Contribuiu para este sentimento saber que Ilia, a dona da casa na qual nos hospedamos, vem a ser a filha de um médico, Doutor Orlando, que estava naquele momento internado num hospital por problemas crônicos de saúde. Na sala da casa há uma fotografia emoldurada com Orlando e Che Guevara e ao observar a foto fui informado pela Ilia que Orlando, seu pai, era quem cuidava da saúde de Che enquanto ele viveu em Cuba.



Foto do Dr. Orlando, de pé e de óculos escuros, atrás de Che Guevara.

O fato de que aquele velho médico, provavelmente bem relacionado entre a elite dirigente cubana, seja obrigado a alugar quartos para manter um padrão de vida minimamente decente, faz-me supor que embora haja pobreza geral, não há privilégios, nem mesmo para aqueles revolucionários de primeira hora, como Dr. Orlando e o fotógrafo Perfecto Romero.

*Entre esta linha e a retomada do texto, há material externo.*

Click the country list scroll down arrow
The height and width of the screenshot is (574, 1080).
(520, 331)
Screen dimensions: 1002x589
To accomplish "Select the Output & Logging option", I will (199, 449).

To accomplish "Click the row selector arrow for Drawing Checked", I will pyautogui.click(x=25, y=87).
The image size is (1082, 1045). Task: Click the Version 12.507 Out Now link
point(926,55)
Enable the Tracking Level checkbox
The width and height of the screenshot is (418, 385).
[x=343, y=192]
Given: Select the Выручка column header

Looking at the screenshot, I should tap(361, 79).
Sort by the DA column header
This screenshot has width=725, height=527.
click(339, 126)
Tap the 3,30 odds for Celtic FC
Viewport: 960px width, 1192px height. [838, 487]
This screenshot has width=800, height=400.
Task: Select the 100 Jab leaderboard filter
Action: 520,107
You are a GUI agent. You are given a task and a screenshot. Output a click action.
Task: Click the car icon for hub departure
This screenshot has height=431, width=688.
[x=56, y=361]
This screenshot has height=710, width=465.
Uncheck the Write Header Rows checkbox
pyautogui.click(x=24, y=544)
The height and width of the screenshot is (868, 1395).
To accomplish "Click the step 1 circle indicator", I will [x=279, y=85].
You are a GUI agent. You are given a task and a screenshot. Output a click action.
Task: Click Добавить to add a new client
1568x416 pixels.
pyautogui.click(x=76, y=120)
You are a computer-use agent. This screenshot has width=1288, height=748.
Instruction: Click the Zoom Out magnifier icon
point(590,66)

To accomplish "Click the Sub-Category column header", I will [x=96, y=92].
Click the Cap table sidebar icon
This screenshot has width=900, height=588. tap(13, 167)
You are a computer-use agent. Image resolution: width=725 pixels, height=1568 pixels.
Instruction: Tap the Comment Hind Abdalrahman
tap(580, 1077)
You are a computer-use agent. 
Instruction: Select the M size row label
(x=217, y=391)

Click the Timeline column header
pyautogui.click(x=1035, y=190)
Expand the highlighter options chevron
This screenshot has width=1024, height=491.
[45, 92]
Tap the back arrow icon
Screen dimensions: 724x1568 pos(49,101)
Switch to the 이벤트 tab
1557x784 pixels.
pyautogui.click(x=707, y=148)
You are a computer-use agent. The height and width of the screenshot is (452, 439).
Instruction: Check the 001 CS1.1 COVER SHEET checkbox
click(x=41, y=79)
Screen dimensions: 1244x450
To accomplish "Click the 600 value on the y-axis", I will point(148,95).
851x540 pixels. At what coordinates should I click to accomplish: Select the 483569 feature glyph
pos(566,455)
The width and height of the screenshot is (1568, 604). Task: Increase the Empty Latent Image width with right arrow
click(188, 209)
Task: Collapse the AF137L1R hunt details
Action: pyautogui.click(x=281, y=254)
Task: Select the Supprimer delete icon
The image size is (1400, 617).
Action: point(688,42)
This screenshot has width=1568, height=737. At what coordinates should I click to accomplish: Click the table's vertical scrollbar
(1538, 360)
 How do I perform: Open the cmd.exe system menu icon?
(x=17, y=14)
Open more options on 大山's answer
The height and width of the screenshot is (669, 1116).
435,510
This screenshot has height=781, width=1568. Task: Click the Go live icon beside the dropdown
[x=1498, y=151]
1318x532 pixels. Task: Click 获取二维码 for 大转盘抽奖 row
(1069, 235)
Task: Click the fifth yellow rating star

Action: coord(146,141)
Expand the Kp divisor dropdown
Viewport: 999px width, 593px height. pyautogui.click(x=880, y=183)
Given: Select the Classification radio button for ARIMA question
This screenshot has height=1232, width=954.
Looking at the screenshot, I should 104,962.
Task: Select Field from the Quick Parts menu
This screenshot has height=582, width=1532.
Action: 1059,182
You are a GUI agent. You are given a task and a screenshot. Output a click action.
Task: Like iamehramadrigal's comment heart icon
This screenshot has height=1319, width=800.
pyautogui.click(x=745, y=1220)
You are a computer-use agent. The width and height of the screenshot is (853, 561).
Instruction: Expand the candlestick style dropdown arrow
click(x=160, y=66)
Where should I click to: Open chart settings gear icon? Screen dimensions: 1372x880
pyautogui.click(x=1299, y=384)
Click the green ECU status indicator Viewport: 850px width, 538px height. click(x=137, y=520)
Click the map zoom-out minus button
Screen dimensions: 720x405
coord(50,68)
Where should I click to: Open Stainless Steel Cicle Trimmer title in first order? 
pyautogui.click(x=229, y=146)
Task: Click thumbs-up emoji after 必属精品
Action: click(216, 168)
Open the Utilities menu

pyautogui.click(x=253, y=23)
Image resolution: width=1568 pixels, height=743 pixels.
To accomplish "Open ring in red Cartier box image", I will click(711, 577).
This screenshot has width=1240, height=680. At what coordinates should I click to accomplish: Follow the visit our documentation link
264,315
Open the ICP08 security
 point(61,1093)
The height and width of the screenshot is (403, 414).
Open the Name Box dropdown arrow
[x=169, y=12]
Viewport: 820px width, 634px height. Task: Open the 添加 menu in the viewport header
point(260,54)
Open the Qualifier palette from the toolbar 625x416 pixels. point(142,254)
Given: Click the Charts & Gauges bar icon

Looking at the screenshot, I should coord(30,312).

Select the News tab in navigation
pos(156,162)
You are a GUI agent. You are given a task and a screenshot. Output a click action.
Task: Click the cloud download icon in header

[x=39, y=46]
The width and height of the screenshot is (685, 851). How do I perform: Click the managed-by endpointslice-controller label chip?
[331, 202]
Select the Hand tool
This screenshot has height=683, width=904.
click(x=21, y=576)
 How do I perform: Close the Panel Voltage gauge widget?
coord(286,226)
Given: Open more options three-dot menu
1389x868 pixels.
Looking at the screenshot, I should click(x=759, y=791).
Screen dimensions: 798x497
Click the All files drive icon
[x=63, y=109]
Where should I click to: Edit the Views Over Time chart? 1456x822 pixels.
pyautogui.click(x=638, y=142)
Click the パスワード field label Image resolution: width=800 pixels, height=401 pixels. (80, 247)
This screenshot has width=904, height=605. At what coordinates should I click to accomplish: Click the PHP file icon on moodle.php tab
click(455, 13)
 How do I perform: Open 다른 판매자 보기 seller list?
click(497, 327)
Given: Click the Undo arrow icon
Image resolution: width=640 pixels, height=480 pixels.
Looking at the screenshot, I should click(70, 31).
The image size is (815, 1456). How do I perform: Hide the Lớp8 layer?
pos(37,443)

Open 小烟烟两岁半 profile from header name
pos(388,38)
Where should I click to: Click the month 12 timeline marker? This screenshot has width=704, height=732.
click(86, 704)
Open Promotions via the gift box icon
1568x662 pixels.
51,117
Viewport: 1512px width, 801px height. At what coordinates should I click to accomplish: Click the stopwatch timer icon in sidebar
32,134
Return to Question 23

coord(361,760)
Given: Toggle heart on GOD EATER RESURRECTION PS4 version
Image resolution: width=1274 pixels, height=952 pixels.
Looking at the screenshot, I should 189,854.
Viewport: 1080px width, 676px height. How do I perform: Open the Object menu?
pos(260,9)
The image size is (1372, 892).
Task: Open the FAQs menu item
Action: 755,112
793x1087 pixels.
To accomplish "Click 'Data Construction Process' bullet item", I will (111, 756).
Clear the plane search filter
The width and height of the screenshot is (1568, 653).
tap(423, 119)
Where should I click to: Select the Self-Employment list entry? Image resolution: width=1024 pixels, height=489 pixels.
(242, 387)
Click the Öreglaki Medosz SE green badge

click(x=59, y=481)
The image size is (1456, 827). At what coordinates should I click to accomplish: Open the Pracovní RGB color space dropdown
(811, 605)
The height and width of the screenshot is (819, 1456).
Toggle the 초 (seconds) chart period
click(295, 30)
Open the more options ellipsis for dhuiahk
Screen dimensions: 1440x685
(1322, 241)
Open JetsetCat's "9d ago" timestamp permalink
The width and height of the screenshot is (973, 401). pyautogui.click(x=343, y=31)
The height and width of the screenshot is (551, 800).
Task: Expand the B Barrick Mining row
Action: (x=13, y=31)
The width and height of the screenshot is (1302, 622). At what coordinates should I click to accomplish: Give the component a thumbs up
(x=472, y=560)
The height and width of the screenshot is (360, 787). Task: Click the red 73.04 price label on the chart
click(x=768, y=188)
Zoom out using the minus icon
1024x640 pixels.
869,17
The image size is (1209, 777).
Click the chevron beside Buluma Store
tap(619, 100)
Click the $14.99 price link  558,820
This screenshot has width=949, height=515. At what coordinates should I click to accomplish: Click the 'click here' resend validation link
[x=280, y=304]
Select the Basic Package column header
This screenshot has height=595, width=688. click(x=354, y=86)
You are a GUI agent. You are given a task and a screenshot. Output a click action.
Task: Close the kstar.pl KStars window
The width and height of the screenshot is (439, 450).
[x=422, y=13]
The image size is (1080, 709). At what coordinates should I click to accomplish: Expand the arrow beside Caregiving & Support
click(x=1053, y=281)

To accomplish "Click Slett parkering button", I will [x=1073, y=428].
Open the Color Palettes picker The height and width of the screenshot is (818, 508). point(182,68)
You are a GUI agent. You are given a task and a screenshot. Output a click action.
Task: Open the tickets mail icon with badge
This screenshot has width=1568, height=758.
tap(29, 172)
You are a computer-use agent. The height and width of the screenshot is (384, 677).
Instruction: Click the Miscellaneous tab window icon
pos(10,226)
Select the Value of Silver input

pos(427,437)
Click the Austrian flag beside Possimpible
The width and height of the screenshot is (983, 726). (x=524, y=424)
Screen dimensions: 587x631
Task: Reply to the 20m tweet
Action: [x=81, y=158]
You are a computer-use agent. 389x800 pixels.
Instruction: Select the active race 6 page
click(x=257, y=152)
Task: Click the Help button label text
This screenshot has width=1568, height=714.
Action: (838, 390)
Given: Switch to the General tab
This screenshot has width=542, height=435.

Ou seja, pareceu-me que todos estão sofrendo juntos as restrições econômicas, ao contrário do que sugeriu aquele cubano na porta do Museu da Revolução.

Por outro lado, este sofrimento geral leva inevitavelmente à pergunta: valeu a pena a revolução cubana? Teria o sonho se tornado um pesadelo? Sei que não há alternativa histórica para ser comparada, por exemplo com a eventual inexistência do bloqueio econômico norte-americano, o que permitiria o socialismo supostamente desabrochar em felicidades na ilha, para sabermos se poderia ter sido diferente.

Com o fim tão esperado do bloqueio norte-americano, contando com uma população altamente instruída formalmente, quanta novas medicinas sem fronteira, quantos novos engenheiros criativos reduzindo a poluição, quantos Buena Vista Social Clubes poderão surgir para ajudar o mundo a ser melhor?

Enquanto nosso avião decolava do aeroporto José Martí, olhei pela última vez aquelas terras tropicais, tão parecidas com muitas partes do nosso Brasil e perguntei mais uma vez se, apesar de toda a resistência dos cubanos, o capitalismo venceria mais esta batalha.

Qualquer que seja o olhar ideológico de quem puder visitar Cuba, as lições históricas são desproporcionalmente grandes para o tamanho da ilha e sua altiva população. 

Há muito por acontecer e a história humana ainda não acabou. Assim penso eu, aqui em Minas Gerais.